Contessa Gayles’ new documentary Songs From the Hole, getting its premiere at SXSW, has a narrative that, conveyed as a dry logline, could be one of any of dozens of documentaries that play the festival circuit before reaching a soul-calloused audience.
The film — “documentary” doesn’t feel exactly right, though that’s what this is — introduces viewers to the life and music of James “JJ’88” Jacobs, who also serves as co-writer along with Gayles.
In April 2004, when he was 15, James killed a man. Just three days later, James’ brother Victor was murdered. The two events weren’t directly connected, but they were connected in the tapestry of the neighborhood in which the people concerned lived and the families that were torn apart. James spent his next birthday in prison, followed by the next 18 years. He experienced depression. He spent time in solitary confinement. He encountered the man who killed his brother. He dealt with his own crime and, at some point, he began to write songs as a way of addressing the young man he left behind and the adult he’d become.

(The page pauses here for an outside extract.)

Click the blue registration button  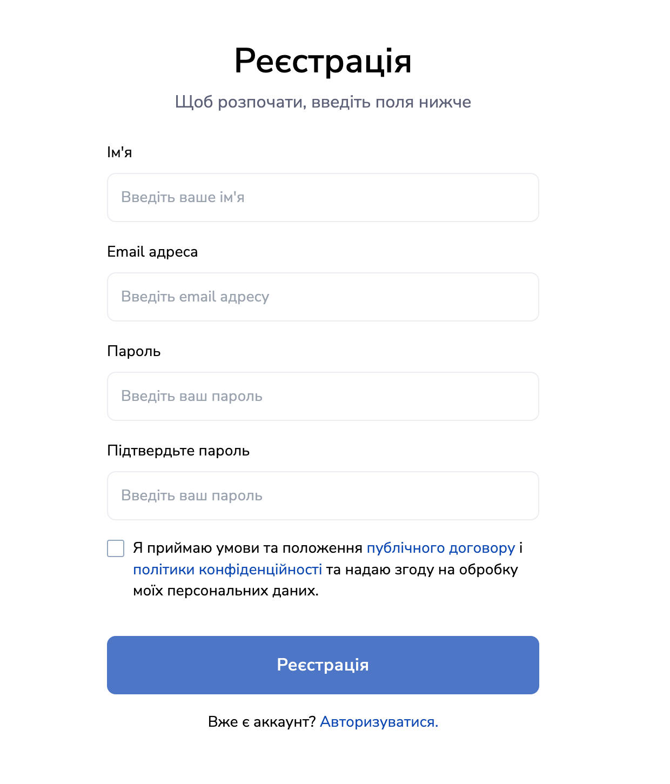[323, 665]
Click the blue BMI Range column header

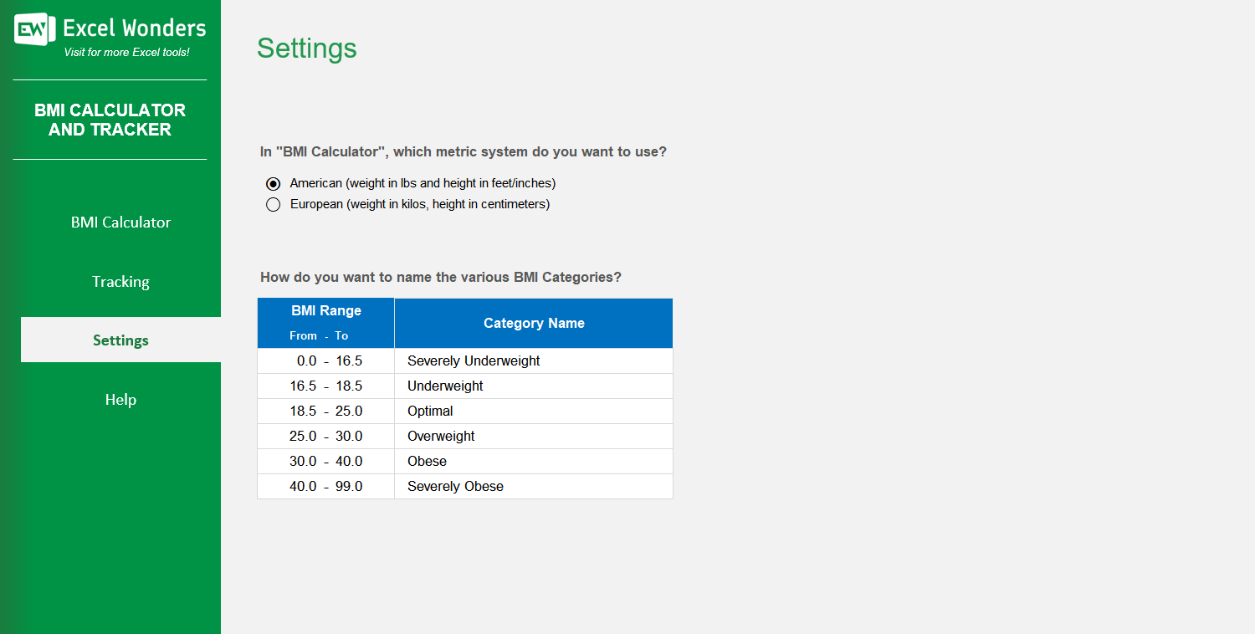(325, 322)

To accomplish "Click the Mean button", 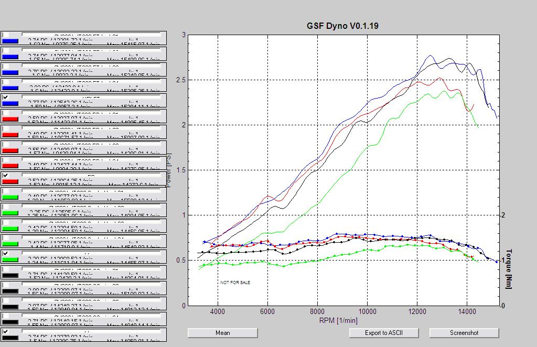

Gayles tells James’ story with a foundation of traditional documentary elements, including interviews with James’ father, mother and sister, as well as his fiancée, and conversations/confessions/recollections from James delivered with the tinny audio of a prison telephone system. Most of the film, though, is built around the more polished and heavily produced songs — richie reseda is a producer of the music and a producer on the film — that run the gamut of self-directed anger, harrowing recollection and lyrical meditation.
Instead, JJ’88 is really good. His wordplay is exceptional and the songs are varied and catchy. If you aren’t careful, there could be a real confusion of the medium and the message at work here. James’ humanity isn’t validated by the quality of his music, nor is his music validated by the quality of Gayles’ filmmaking, which uses the songs as a far-better-than-average approach to the sort of re-enactments that are a big part of any conventional documentary fatigue. Most of the videos share a dreamlike quality that effectively matches the lyrics and contrasts with James’ direct circumstances.
I frequently found myself comparing the tone here to the short-lived, sometimes spectacular drama David Makes Man, which walked a similar line between romanticizing and eviscerating memory. Sometimes the aspects of James’ story are crushing, while the songs let the sentiments soar.
The film occasionally struggles to affirm its own messaging. It’s revelatory for James and his family to be simultaneously experiencing victimizing and victimization, but I watched the documentary several days ago and I’ve gone back and forth on whether the choice to largely exclude specifics about James’ victim is an act of dehumanization or one of compassion, sparing that victim from being reduced to a supporting character in somebody else’s narrative.